# Spun sugar & humidity



## altonbfan (Aug 10, 2005)

What's the best way (other than a dehumidifier) to protect spun sugar from humidity? I know adding cream of tartar helps but I need to do everything I can.

THANKS!!


----------



## cakerookie (Sep 10, 2005)

Well, you can place it in an airtight container with a dehumidifying agent such as silca gel,limerocks, or sodium chloride. Just place a piece of wax paper or parchment paper between your sugar and the agent do not place them directly on it. I am guessing you are using regular granulated sugar as your mixture? You would really be better off with tartaric acid if its available in your area. Other than adding a dehumidifying agent thats about all you can do, that or use it quick! Or just place it in an airtight container and hope for the best I wish there was more I could tell you but spun sugar is very fragile and will not last exposed to humid conditions. There is one more thing place it in zip lock bags that might hold it for a while.


----------



## altonbfan (Aug 10, 2005)

Thanks for the advice. Unfortunately airtight containers are not really an option. I'm making a wedding cake (croquembouche) and it will be inside an air conditioned restaurant most of the time but I still don't want to have to worry about it "melting" while transporting it on an august afternoon.


----------



## cakerookie (Sep 10, 2005)

AltonBFan
As long as your vehicle has ac you should be fine. I would not prepare the spun sugar until the last minute, better safe than sorry if you know what I mean. I am not familiar with the term you used what is a 
croquembouche?


----------



## panini (Jul 28, 2001)

Alton fan.
I know CR won't mind me disagreeing with him. Cold forced air contains a lot of moisture and cold melts the sugar. So refrigeration/air conditioning is a nono.
Where is your spun going, around the bottom?
Transportation should not be bad. Variing ambient temps can affect it.
Putting your spun in an airtight container and adding it to your croq. when you set it up should be fine.
How are the puffs?
pan
oh are you using a form?


----------



## cakerookie (Sep 10, 2005)

Got a point pan I forgot about that issue all together. Thanks for the reminder.


----------



## altonbfan (Aug 10, 2005)

Here's what I'm doing

http://www.chefdecuisine.com/cuisine...QUEMBOUCHE.asp

The puffs are turning out great! The sugar is great too but we've noticed that after a few hours it sort of melts and loses its hard structure (I'm assuming due to humidity).

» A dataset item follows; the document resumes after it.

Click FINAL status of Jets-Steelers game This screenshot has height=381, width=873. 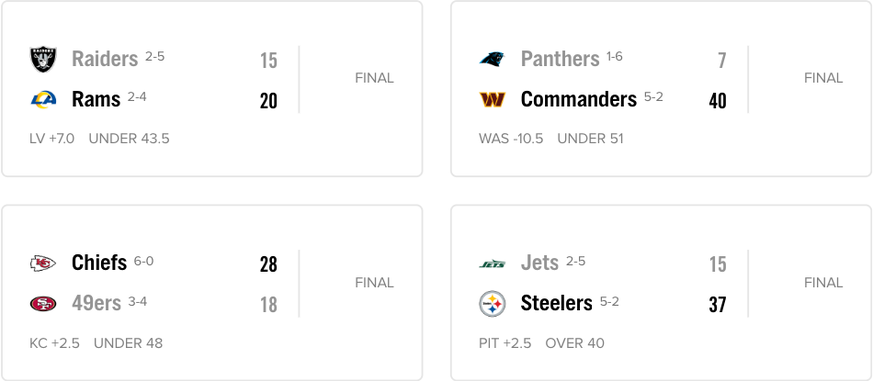click(x=823, y=283)
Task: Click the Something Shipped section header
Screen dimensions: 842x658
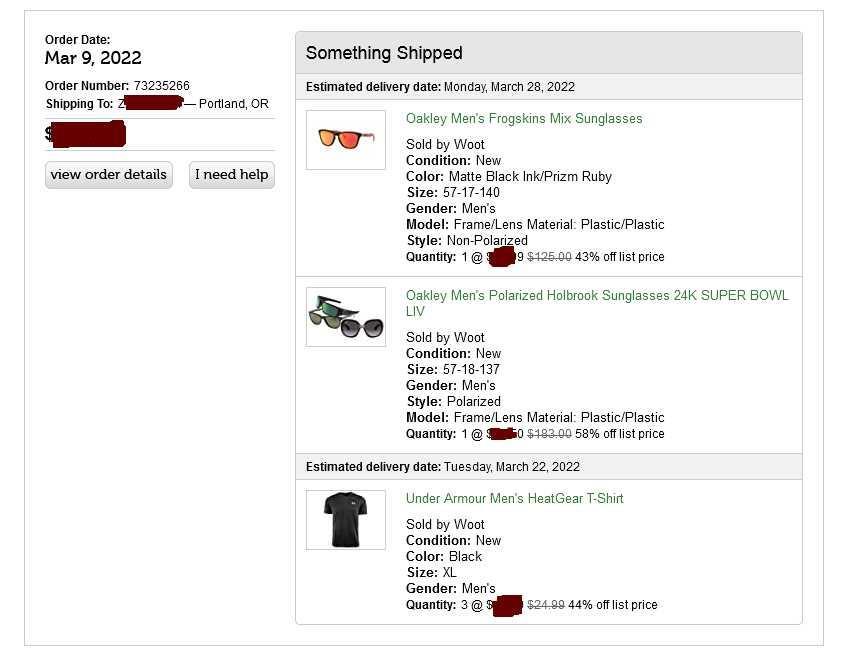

Thanks for all the advice guys! Keep it coming if you have any tips.


----------



## chrose (Nov 20, 2000)

If at all possible make the sugar at the restaurant. If it's at a restaurant they should have everything you need. Just bring your own pan, sugar and spinner (whatever it is that you use.) just arrange it ahead of time with the house chef, and you should be good to go.

(Mind you that the Croquembouche is pretty impressive by itself, if you can't embellish it with spun sugar only you would know!)


----------



## cakerookie (Sep 10, 2005)

Thats what I was trying to say. Went around my elbow to get to my ^[email protected]%.Thanks CH.


----------



## babadeen (Feb 13, 2006)

:chef: try making the sugar pieces seperatly and holding them with silica gel(it can be reused again and again) or dip the bouches in chocolate with the spun sugar on top.


----------